Collect every line of the data below that contains the word "perform", copying each line in full.

**********

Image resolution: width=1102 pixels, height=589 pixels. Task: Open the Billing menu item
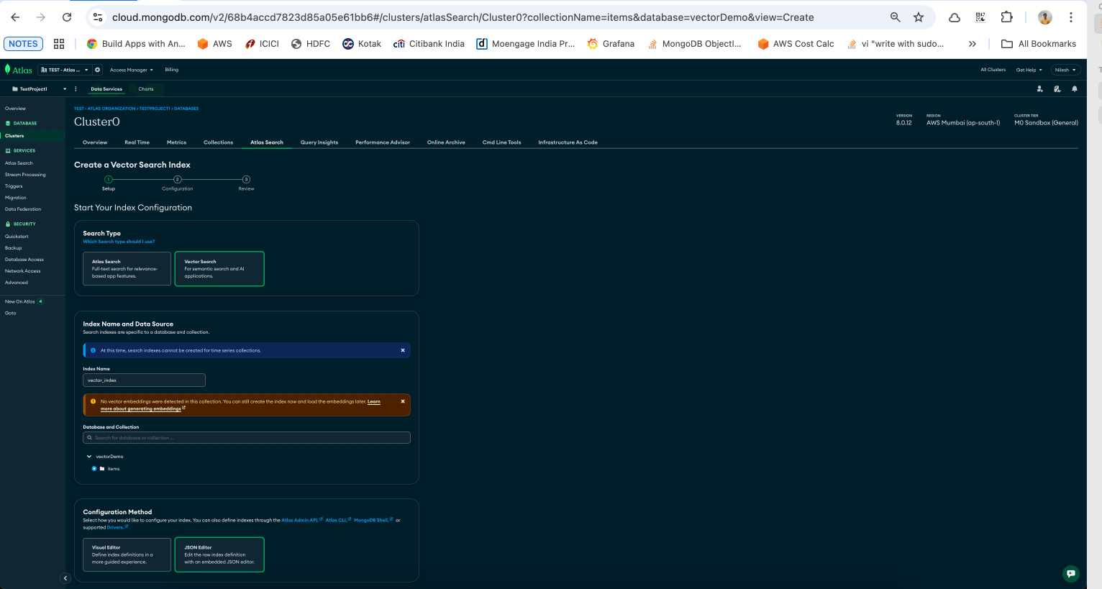click(171, 70)
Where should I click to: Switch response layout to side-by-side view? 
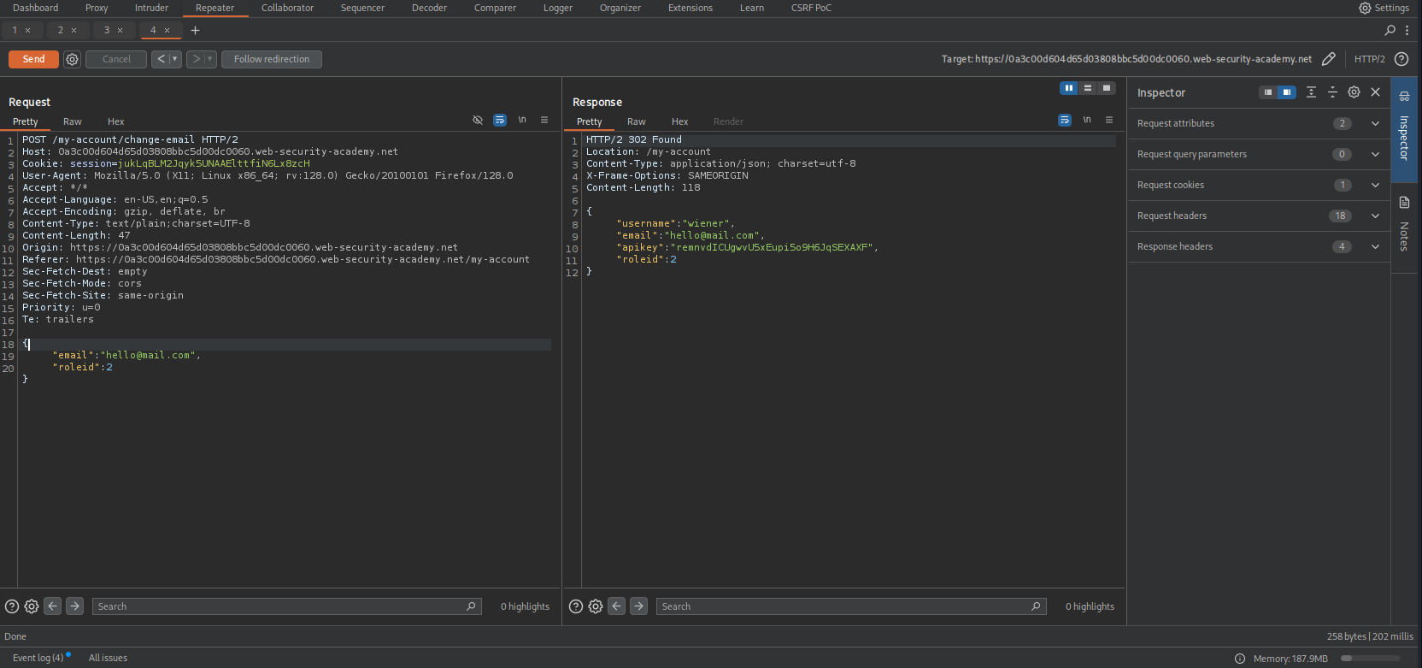point(1068,88)
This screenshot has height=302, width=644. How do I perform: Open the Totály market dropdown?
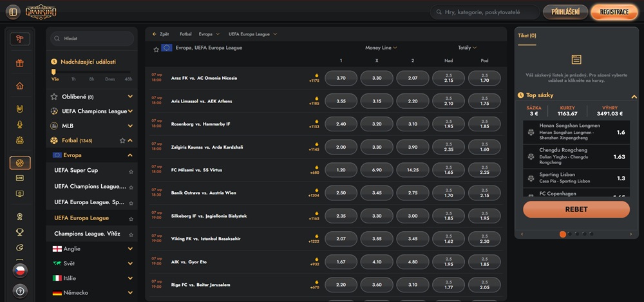467,48
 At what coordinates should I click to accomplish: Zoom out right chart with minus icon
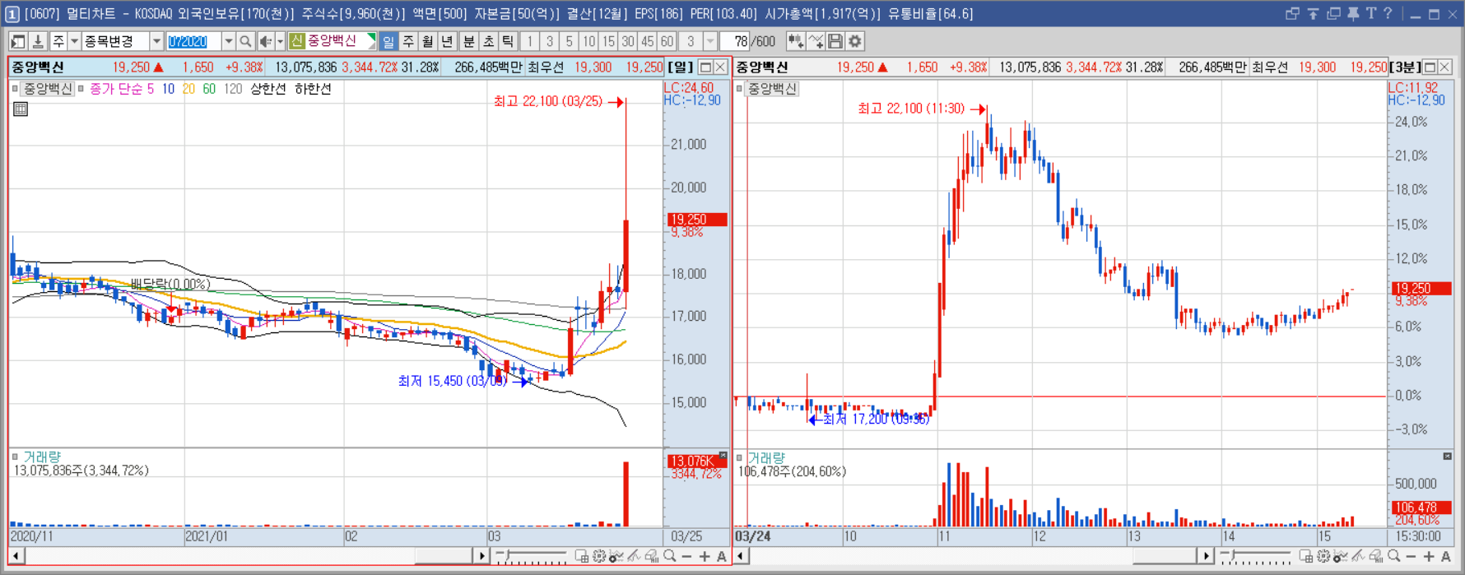click(x=1411, y=557)
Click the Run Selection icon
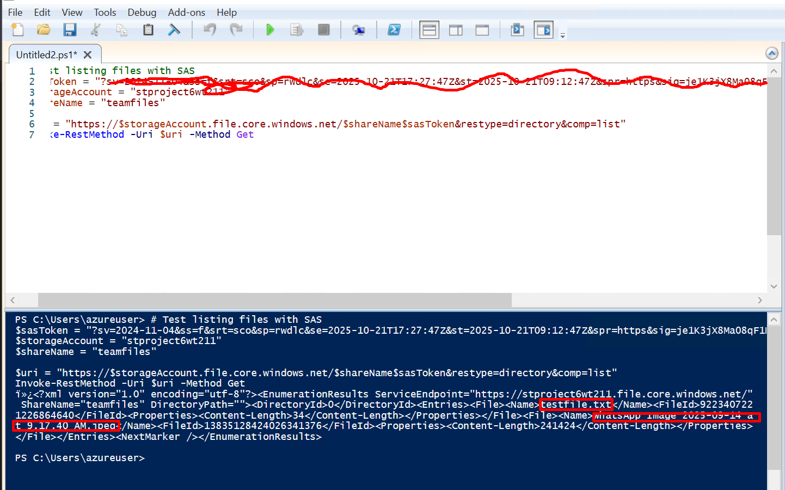 coord(296,30)
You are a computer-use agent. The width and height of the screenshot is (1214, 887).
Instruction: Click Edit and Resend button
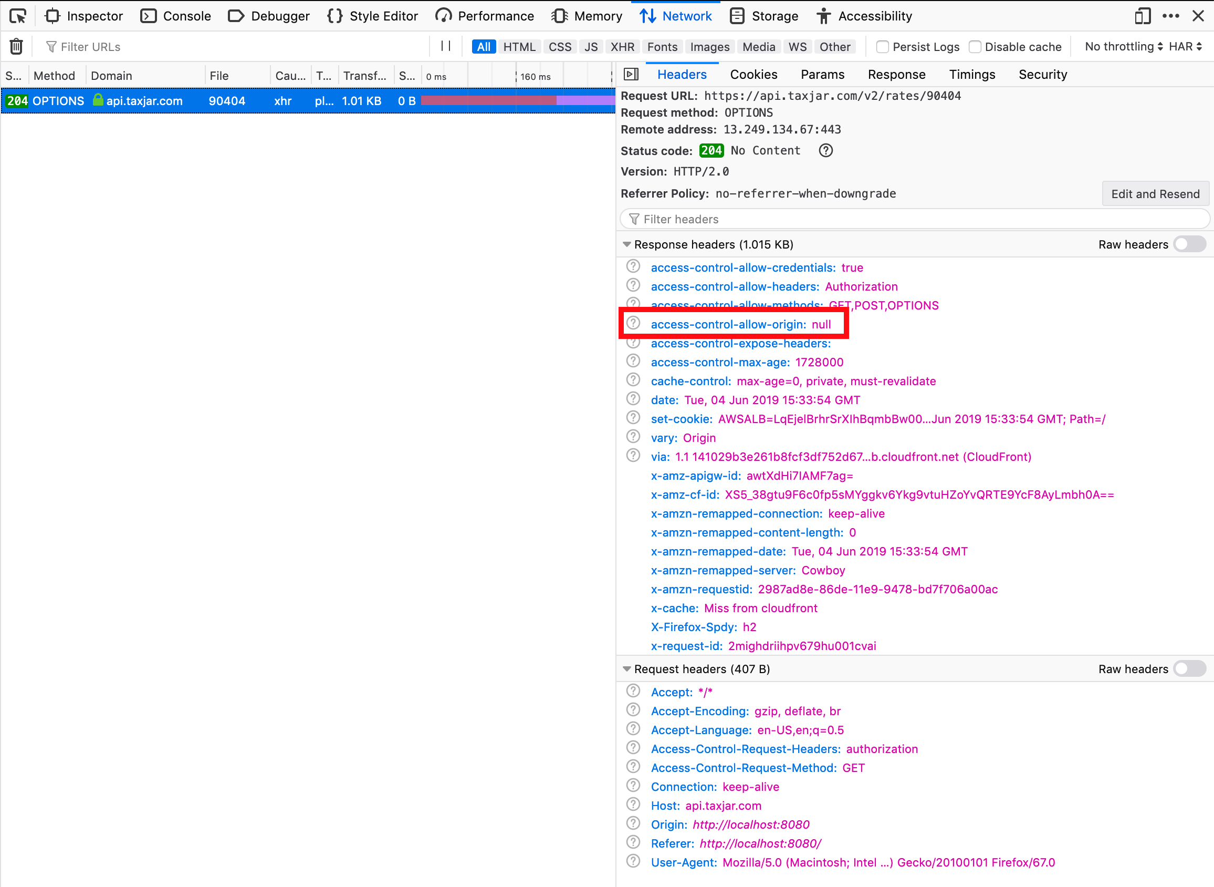pos(1155,194)
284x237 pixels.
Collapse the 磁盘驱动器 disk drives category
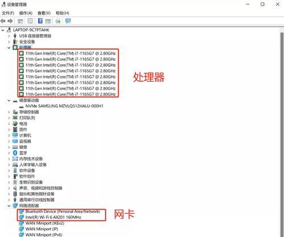pos(9,101)
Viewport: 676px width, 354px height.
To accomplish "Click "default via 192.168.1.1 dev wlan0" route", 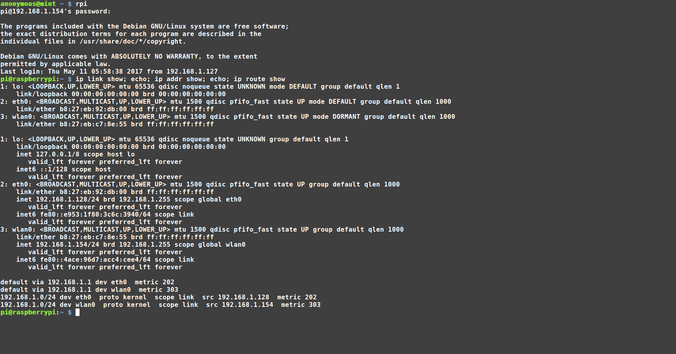I will click(65, 290).
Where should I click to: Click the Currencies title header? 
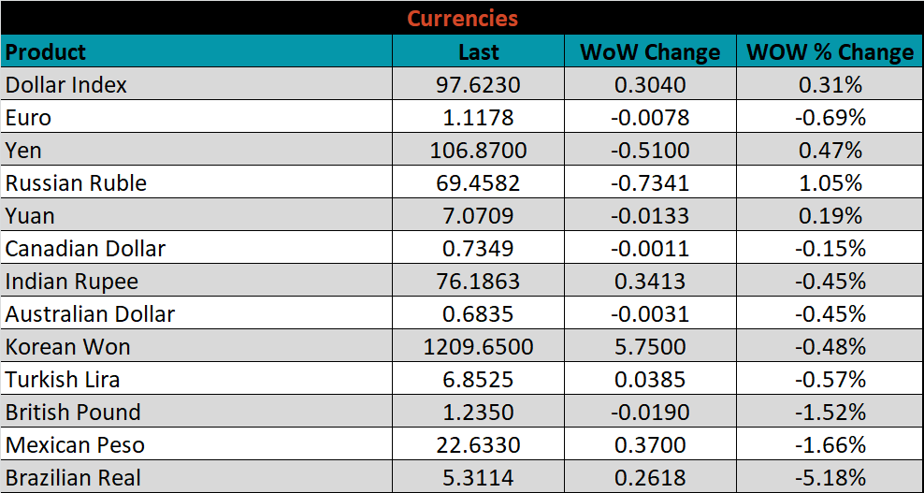[462, 18]
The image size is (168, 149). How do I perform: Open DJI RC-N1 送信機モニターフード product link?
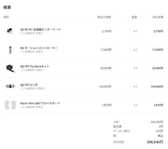point(40,30)
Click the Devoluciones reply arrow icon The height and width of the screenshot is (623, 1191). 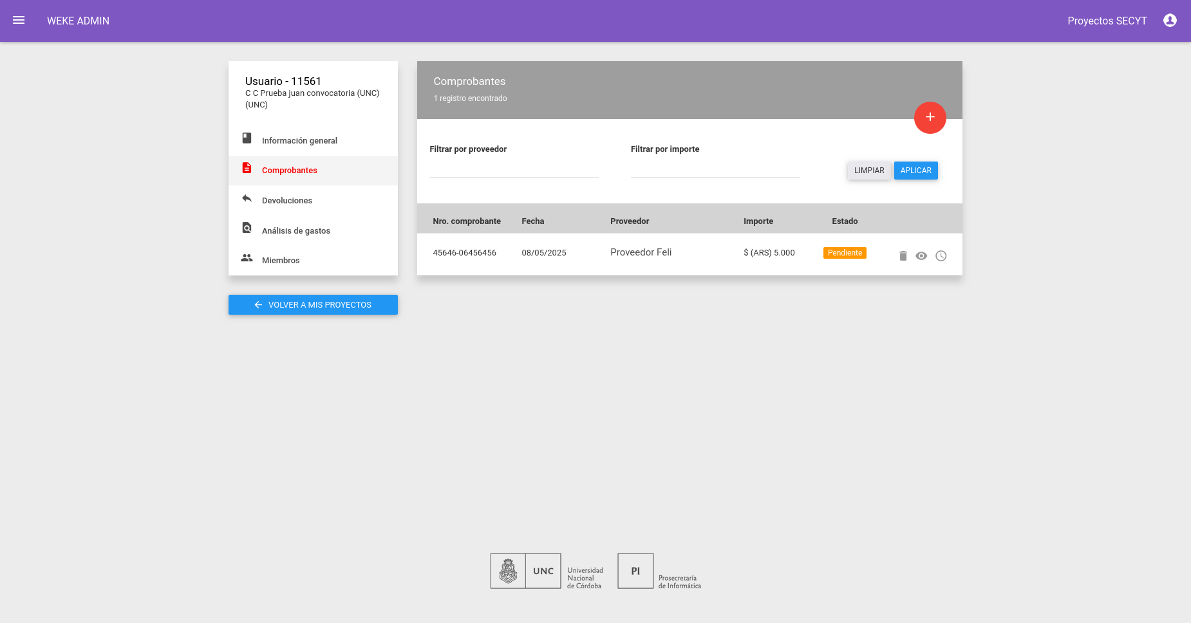point(247,198)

**********

WRITTEN ANSWER:
This screenshot has height=302, width=644. How do I perform: Open the Totály market dropdown?
The image size is (168, 149). How do I perform: Open DJI RC-N1 送信機モニターフード product link?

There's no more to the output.